**EXERCISE:**
Nothing but the lines from the one containing "Where should I click to: Click the bold" through the end of the data should be output, each reproduced exactly.

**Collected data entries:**

┌────────

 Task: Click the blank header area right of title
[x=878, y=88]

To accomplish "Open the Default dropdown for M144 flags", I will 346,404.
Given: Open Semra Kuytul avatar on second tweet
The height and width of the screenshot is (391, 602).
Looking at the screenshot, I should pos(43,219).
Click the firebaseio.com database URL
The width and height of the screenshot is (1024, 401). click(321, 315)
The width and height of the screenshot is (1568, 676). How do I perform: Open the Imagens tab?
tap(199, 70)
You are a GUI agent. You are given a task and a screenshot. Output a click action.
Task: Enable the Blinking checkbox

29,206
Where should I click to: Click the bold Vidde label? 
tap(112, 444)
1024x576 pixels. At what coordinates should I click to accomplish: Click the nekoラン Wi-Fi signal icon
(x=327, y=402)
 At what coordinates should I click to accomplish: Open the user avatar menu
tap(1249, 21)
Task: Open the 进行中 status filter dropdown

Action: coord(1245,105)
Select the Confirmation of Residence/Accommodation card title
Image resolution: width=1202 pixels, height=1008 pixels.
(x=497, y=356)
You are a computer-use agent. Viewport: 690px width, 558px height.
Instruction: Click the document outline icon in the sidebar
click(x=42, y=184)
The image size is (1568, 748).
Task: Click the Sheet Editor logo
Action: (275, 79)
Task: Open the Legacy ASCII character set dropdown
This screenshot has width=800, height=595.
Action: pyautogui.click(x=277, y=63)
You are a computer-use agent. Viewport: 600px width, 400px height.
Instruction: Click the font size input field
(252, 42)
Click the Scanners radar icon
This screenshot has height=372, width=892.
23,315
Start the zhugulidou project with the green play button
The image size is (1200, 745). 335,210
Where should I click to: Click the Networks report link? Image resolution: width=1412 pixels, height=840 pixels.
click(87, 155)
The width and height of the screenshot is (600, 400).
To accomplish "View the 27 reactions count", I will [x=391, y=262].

└────────

**RESPONSE AREA:**
Where should I click to: Click the bold Vidde label? 
tap(112, 444)
1024x576 pixels. At what coordinates should I click to accomplish: Click the nekoラン Wi-Fi signal icon
(x=327, y=402)
 At what coordinates should I click to accomplish: Open the user avatar menu
tap(1249, 21)
Task: Open the 进行中 status filter dropdown

Action: coord(1245,105)
Select the Confirmation of Residence/Accommodation card title
Image resolution: width=1202 pixels, height=1008 pixels.
(x=497, y=356)
You are a computer-use agent. Viewport: 690px width, 558px height.
Instruction: Click the document outline icon in the sidebar
click(x=42, y=184)
The image size is (1568, 748).
Task: Click the Sheet Editor logo
Action: (275, 79)
Task: Open the Legacy ASCII character set dropdown
This screenshot has width=800, height=595.
Action: pyautogui.click(x=277, y=63)
You are a computer-use agent. Viewport: 600px width, 400px height.
Instruction: Click the font size input field
(252, 42)
Click the Scanners radar icon
This screenshot has height=372, width=892.
23,315
Start the zhugulidou project with the green play button
The image size is (1200, 745). 335,210
Where should I click to: Click the Networks report link? Image resolution: width=1412 pixels, height=840 pixels.
click(87, 155)
The width and height of the screenshot is (600, 400).
To accomplish "View the 27 reactions count", I will [x=391, y=262].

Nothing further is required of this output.